Christ heals the centurion’s servant: raises the widow’s son to life: answers the messengers sent by John: and absolves the penitent sinner.
AND when he had finished all his words in the hearing of the people, he entered into Capharnaum. 2 And the servant of a certain centurion, who was dear to him, was sick, and ready to die. 3 And when he had heard of Jesus, he sent to him the ancients of the Jews, desiring him to come and heal his servant. 4 And when they came to Jesus, they besought him earnestly, saying to him: He is worthy that thou shouldst do this for him. 5 For he loveth our nation: and he hath built us a synagogue.
6 And Jesus went with them.
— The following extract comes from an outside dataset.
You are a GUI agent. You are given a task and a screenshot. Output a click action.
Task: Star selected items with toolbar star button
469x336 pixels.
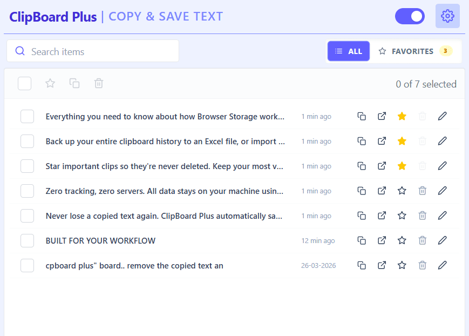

And when he was now not far from the house, the centurion sent his friends to him, saying:
“Lord, trouble not thyself: for I am not worthy that thou shouldst enter under my roof. 7 Wherefore neither did I think myself worthy to come to thee: but say the word, and my servant shall be healed. 8 For I also am a man subject to authority, having under me soldiers: and I say to one, Go, and he goeth: and to another, Come, and he cometh: and to my servant, Do this, and he doth it.”
9 Which when Jesus heard, he marveled: and turning about to the multitude that followed him, he said:
“Amen, I say to you, I have not found so great faith, even in Israel.”
10 And they who were sent, returning to the house, found the servant whole, who had been sick.
Haydock Commentary Luke 7:1-10
·Ver. 1. It was not immediately after he had spoken the preceding words that Christ entered Capharnaum, for in the interim he healed the man afflicted with leprosy, according as S. Matthew related it in its proper place. S. Austin
·Ver. 2. This history, though different in some circumstances from that related by S. Matthew, c. viii. Is most likely a relation of the same event, and the apparent discrepancies may be easily reconciled. S. Matt. says it was the centurion’s boy; S. Like calls him his servant: but in these terms there is no necessary contradiction. And whereas the former says the centurion went himself to Christ. S. Like mentions that he sent the ancients, or senators, of the Jews. Here, as in other places, we may suppose, that the former evangelist, for the sake of brevity, attributes to the centurion what was done in his name and with his authority; and through the whole narrative he represents our Saviour answering the centurion as if personally present. Jans. Concord. Evan.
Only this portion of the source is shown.